The result was Barry's first attempt at a falsetto vocal, and the creation of a brand new vocal blend for the Bee Gees which produced an astonishing seven US number one hits in the Seventies alone.
Stigwood played his part in this evolution, too, by placing their songs into a low-budget movie he was producing - Saturday Night Fever - about the fast-developing disco scene. The film's soundtrack went on to sell 15m copies, catapulting the Bee Gees to mega- stardom but also causing them some heart-searching.
"It became our albatross," Maurice told me. "Before the film, we were called blue-eyed soul but, after, we were the kings of disco. How Deep Is Your Love was an R&B ballad but when the film came out it was a disco ballad."
Irrespective of their reservations about being so closely identified with the disco craze, the Bee Gees never faltered creatively. The late Seventies saw them uniting with their younger brother Andy Gibb, to produce a run of solo successes that included another three consecutive US number ones. They also continued to deliver huge hits in their own right, including You Win Again and One in the Eighties, followed by For Whom The Bell Tolls and Alone in the Nineties.

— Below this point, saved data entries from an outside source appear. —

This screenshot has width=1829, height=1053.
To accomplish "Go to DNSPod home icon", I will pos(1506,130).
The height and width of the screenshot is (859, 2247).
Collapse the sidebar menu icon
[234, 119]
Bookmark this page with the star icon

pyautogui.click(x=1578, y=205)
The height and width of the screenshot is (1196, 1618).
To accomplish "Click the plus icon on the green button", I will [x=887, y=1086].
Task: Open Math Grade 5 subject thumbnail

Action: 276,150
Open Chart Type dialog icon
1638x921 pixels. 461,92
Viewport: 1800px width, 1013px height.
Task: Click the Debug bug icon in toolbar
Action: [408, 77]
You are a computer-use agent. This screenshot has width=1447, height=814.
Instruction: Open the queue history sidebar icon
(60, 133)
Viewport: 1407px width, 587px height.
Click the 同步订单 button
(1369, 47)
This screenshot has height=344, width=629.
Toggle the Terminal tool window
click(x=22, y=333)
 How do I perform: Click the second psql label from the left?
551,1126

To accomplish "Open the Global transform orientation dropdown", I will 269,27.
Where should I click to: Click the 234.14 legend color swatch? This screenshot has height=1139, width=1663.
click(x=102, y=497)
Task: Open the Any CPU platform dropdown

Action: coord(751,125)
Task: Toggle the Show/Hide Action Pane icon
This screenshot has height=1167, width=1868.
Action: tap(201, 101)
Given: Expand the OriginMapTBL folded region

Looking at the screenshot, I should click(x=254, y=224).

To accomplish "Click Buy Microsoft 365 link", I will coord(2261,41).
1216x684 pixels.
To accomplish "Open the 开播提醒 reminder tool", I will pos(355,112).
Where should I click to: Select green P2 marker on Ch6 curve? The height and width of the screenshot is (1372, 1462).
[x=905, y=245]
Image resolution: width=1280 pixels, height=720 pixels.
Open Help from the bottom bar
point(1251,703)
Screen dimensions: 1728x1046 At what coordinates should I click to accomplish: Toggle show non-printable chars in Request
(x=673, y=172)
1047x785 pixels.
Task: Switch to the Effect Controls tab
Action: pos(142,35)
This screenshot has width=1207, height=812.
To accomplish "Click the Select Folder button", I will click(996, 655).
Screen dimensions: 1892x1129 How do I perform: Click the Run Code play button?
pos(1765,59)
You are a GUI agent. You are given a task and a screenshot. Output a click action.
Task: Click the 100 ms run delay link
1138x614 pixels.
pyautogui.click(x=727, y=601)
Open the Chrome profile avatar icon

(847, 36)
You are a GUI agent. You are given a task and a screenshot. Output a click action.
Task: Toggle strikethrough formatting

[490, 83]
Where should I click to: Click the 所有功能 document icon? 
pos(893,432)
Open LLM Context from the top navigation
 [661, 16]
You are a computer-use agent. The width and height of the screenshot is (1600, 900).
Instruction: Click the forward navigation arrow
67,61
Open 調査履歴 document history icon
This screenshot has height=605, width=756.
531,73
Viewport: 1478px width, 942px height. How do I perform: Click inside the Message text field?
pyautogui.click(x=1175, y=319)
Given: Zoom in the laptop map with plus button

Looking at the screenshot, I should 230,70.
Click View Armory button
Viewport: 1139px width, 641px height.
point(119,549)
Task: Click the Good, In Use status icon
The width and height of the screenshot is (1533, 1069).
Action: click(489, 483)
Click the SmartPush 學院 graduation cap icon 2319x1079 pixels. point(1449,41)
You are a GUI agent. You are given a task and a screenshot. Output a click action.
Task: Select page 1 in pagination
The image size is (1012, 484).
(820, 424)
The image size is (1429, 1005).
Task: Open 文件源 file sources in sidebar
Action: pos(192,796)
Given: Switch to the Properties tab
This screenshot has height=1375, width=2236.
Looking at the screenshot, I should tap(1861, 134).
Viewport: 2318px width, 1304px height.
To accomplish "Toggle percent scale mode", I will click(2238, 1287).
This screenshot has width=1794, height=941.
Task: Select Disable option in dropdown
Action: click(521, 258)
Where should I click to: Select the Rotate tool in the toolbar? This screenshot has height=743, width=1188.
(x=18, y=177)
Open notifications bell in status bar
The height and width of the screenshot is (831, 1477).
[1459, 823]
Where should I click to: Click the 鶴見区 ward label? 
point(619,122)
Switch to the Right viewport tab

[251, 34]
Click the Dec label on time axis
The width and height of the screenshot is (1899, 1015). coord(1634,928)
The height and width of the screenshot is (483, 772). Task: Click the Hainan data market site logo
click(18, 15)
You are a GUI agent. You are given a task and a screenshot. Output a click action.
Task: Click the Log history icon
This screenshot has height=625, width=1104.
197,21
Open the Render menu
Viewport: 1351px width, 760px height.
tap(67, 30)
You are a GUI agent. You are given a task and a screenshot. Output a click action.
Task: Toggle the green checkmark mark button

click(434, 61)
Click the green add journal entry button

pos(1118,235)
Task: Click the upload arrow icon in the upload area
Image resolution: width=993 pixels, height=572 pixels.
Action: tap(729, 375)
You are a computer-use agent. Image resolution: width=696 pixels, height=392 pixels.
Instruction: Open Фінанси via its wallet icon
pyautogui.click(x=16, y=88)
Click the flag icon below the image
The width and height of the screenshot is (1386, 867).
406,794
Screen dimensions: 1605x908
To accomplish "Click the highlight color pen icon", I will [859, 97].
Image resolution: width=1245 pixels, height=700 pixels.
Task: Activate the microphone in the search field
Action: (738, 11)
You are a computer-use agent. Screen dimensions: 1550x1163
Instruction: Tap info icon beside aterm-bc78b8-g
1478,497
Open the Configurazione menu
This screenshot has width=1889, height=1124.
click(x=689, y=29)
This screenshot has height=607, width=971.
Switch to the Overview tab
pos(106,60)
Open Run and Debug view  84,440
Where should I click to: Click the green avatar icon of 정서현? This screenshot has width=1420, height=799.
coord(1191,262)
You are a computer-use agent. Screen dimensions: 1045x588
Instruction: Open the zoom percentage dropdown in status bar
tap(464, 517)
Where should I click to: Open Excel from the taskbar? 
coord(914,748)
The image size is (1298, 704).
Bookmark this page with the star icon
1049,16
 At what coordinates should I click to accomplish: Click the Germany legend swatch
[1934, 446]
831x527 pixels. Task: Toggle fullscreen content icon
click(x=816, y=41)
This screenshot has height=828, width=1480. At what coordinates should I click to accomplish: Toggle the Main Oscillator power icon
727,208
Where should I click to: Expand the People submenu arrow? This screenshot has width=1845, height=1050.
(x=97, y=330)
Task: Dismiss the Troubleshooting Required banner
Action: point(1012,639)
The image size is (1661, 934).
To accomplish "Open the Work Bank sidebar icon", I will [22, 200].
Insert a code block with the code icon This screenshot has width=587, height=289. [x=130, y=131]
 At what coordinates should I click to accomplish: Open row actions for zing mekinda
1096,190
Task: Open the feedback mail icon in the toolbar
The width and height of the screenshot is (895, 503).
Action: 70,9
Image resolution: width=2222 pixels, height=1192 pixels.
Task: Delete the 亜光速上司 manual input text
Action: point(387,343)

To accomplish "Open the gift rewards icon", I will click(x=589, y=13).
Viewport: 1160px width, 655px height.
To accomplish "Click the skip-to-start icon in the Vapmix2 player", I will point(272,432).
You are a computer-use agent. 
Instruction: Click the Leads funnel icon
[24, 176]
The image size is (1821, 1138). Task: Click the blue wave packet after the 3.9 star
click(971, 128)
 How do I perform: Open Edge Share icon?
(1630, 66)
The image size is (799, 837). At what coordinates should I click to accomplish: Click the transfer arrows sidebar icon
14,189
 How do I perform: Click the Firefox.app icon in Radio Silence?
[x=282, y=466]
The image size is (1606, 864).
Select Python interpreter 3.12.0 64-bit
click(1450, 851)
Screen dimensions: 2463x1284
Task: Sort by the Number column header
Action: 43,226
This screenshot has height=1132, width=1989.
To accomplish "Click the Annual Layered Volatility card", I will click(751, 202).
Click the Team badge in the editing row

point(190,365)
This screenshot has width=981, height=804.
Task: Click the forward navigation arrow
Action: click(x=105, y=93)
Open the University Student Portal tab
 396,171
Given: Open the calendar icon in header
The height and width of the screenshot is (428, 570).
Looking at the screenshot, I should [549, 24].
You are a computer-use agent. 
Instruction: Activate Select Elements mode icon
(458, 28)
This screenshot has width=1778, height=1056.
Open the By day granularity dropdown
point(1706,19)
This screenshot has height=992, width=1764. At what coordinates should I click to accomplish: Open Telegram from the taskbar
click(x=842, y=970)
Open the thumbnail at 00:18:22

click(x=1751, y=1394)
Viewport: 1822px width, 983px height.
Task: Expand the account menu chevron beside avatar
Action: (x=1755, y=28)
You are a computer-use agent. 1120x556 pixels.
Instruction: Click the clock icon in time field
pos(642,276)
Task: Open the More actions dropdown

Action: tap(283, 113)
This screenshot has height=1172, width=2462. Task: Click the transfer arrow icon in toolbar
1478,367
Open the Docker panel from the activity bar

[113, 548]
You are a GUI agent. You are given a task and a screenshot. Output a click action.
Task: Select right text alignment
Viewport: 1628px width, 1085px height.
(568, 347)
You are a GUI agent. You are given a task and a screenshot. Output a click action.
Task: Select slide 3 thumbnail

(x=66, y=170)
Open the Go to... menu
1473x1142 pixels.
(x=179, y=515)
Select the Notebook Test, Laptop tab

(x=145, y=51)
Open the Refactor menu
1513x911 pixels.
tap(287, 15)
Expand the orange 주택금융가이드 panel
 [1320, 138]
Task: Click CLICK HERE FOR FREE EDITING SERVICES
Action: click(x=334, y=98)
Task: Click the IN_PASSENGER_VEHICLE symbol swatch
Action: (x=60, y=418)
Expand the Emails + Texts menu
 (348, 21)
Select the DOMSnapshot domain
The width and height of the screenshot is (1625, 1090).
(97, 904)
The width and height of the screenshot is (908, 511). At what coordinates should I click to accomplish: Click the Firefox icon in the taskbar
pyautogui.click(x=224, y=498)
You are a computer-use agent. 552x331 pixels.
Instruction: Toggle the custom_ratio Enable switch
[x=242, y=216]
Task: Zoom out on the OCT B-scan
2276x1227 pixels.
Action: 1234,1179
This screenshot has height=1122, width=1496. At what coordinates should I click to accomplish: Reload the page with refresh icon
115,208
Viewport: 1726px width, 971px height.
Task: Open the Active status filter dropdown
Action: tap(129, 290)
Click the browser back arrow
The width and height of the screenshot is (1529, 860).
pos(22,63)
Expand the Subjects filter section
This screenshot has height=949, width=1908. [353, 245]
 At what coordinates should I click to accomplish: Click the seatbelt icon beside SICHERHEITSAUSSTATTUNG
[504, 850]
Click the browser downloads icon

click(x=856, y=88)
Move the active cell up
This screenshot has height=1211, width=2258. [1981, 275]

The death in 1988 of Andy Gibb had devastated the trio, so it seemed a cruel twist of fate when Barry and Robin had to face the shocking and unexpected loss of Maurice from a heart attack in 2003. That tragedy halted their onward momentum in the new millennium, causing Barry to announce, when he and Robin were awarded their CBEs at Buckingham Palace, "We are not the Bee Gees now, in respect for Mo."
Time being the great healer, Barry and Robin have gradually come round to the realisation that Maurice would have wanted them to continue, so on February 18, 2006, the two remaining Brothers Gibb performed together again at a private fund-raising concert for the Diabetes Research Institute in Florida.
The pair have since been recording together at Middle Ear Studios, their Miami base, and live shows have not been ruled out. Now, in full ownership of their back catalogue, Barry and Robin are overseeing the digitally re-mastered reissue of their material, starting with Ultimate Bee Gees - The 50th Anniversary Collection, and following through next March with the four-CD set Mythology. Curated and produced by Barry and Robin, Mythology will also include material by Andy Gibb.
"This is now the Bee Gees' 50th anniversary," explains Barry. "And by the Bee Gees I mean all four brothers."